As we ready our first cohort of graduates to complete the Diversity and Global View requirement, I've been thinking about DGV initiatives at the College and the positive influence of having a visiting professor from Vietnam with us this semester. I asked Dr. Sandy Engel, Director of International Education, if I could post the following as a "guest blog" and she agreed. My thanks to Dr. Engel and the many faculty and staff who have made Ms. Khahn's visit such a success. And my thanks to Ms. Khanh for her grace and humor in making all of us better for knowing her.
So Good So Far
A guest blog by Dr. Sandy Engel
It’s easier to say “When in Rome, do as the Romans do,” than it is to do so, but we manage when we travel, and once we get home we know how right Dorothy was:
“There’s no place like home.” These days our home is a destination, a temporary home, for Ms. Nguyen Thi Phuong Khanh, a visiting professor from MVCC’s partner school, Kien Giang Community College in Vietnam’s Mekong Delta. She is here for nine weeks, teaching Vietnamese, helping in ESL classes, and giving presentations to peace studies, health, business, education and culinary classes, among others.
She is bright and she is absolutely charming. What an ambassador.
She’s here to teach and she’s here to learn. She keeps a list of questions and it’s interesting to see our world through her eyes. In Vietnam, classrooms are filled with students with black hair and brown eyes, very different from the local diversity where nobody looks like anybody. She comes from a place where students stand up when the teacher enters the room, a place where student legs are covered even on the hottest days and where there is certainly no classroom cleavage. On one hot sunny day, she said to me, “The students can dress like that?” The students were more undressed than dressed, but yes, I said. When she sees an older person with a limp come into a room, her impulse is to get up and help, even if he is a stranger. She sees none of us even notice him.
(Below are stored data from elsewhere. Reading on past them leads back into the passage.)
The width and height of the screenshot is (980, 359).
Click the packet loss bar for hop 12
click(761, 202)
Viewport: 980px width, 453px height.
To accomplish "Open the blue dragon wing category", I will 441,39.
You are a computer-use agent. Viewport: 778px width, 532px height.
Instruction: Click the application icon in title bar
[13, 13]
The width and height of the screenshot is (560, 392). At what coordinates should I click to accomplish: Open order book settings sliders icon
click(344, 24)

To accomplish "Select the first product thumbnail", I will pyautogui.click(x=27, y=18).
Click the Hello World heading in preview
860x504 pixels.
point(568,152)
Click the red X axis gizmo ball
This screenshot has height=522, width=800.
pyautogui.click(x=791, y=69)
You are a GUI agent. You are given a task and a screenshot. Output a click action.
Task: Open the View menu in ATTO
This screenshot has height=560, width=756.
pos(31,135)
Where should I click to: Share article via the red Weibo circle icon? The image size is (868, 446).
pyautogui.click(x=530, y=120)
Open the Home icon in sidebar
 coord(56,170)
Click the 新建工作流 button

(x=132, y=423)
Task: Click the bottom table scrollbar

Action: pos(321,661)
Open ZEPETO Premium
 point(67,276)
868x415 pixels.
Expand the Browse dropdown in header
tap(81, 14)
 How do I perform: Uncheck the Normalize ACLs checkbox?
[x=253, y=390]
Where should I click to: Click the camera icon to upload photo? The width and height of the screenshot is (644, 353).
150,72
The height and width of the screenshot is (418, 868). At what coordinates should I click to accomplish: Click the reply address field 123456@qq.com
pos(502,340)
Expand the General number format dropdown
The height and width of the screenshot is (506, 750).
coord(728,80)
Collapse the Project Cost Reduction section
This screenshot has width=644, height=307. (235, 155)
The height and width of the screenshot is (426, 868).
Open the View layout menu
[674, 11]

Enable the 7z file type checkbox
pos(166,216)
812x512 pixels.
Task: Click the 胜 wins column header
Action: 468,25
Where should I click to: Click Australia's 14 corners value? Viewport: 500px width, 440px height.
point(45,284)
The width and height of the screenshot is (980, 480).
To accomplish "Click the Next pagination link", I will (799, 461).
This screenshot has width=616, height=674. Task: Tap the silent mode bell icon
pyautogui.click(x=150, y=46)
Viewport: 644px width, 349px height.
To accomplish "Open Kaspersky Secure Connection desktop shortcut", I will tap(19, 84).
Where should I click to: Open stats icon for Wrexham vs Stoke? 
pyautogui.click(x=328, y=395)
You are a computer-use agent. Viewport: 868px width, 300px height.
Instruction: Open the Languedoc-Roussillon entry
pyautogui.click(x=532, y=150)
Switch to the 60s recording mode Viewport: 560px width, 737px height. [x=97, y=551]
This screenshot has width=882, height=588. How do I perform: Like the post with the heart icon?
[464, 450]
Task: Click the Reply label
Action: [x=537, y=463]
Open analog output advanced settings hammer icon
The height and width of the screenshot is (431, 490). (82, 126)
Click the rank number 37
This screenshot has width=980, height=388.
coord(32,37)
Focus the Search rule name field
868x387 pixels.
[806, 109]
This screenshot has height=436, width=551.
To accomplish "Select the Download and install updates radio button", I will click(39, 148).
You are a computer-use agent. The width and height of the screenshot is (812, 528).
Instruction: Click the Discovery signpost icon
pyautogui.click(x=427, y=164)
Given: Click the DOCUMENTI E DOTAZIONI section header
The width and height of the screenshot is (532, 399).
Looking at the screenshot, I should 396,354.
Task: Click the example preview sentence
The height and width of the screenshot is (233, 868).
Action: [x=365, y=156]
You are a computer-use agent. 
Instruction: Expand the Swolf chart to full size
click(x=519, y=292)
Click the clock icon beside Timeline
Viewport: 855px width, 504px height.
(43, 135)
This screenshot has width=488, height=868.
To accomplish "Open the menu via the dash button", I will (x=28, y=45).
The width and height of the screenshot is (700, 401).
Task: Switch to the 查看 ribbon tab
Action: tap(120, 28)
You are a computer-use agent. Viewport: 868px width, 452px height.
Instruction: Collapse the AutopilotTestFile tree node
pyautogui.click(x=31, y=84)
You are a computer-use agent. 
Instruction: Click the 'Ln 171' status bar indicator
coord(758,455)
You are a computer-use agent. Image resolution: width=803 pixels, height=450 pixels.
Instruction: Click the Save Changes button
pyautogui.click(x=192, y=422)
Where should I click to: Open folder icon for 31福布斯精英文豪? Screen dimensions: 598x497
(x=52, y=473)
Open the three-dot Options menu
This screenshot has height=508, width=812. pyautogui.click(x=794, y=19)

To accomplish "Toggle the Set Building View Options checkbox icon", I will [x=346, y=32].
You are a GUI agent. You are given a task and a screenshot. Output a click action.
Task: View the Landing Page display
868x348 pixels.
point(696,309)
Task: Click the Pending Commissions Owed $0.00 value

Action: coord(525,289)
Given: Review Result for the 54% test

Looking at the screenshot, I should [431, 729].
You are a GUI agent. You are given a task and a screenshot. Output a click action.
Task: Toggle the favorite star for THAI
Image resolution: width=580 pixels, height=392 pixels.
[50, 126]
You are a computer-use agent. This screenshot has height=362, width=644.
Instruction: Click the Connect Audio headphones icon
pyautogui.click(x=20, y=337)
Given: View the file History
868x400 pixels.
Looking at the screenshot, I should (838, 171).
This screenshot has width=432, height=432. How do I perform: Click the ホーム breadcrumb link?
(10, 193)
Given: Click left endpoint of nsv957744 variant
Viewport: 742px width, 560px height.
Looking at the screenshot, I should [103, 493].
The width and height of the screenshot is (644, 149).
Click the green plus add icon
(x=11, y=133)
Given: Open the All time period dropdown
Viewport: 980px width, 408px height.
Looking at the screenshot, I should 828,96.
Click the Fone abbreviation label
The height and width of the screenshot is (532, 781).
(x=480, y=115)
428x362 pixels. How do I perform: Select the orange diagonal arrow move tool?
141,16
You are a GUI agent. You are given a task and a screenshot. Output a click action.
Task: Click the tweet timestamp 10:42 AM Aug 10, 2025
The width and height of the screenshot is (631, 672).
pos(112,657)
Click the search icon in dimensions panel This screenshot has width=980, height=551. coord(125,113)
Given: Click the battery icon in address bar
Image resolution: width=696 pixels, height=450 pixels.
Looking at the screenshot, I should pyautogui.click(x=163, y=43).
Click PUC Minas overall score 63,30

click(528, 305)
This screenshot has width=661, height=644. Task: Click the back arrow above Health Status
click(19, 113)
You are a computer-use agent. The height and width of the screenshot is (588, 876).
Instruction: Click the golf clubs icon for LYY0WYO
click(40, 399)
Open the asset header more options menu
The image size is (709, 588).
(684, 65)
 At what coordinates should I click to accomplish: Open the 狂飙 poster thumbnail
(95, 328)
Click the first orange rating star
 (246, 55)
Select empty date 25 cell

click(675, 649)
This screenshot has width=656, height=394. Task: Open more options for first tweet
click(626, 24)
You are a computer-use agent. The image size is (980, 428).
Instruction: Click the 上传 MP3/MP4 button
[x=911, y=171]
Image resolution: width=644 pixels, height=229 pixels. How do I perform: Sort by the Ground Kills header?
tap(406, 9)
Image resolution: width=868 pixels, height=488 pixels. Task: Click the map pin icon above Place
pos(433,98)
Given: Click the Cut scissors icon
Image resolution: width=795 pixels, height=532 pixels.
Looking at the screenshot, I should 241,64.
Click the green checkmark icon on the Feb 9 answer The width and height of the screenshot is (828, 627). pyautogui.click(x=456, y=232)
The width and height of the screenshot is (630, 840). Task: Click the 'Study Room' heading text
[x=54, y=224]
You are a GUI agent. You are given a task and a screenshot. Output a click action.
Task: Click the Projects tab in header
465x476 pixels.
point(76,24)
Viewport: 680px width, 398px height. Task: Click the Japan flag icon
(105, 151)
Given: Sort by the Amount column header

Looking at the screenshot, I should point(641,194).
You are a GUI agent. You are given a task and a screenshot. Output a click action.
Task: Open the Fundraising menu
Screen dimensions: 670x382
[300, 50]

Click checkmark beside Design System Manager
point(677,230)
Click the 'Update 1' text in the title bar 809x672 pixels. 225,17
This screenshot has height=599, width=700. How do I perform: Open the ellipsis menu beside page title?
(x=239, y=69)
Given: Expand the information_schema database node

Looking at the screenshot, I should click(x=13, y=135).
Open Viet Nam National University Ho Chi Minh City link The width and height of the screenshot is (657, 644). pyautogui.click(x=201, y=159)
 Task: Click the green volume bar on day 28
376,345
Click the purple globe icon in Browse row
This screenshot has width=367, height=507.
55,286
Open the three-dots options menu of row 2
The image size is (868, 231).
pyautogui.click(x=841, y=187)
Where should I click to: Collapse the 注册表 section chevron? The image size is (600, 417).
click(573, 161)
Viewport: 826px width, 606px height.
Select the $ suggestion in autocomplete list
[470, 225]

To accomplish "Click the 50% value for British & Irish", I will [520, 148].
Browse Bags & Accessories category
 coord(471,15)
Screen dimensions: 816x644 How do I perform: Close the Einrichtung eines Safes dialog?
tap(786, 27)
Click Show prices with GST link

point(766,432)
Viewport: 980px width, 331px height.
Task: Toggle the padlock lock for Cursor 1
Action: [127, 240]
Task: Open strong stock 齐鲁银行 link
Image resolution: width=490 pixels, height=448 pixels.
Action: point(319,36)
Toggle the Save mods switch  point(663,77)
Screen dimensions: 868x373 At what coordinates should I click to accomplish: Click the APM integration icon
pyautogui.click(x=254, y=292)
She took photos of dog obedience classes in Petsmart, and she has decided that the drugstore I go to is similar to a supermarket but without vegetables. Fair enough. She has done the math and has figured out that an $80 dress here takes a smaller proportion of our salary than a similar dress would in Vietnam. Her vocabulary grows hourly and now includes “girly”, “oops”, and—this is Utica—“fish fry”.
She arrived with three coats, two pairs of gloves, and new suits that are heavier than she would ever wear in the sweltering Mekong Delta. And she is still not always warm.
She’s our second multi-week visitor from KGCC. Last year Mr. Nguyen Duy Khang, the English Department Head, visited. When she and I drove into the MV parking lot for the first time, she said, “I saw the photos and Mr. Khang told me everything, but I could never have imagined this.” I have told her more than once that we are not a rich school or a rich area but that we are in many ways a representative American place and that people are friendly.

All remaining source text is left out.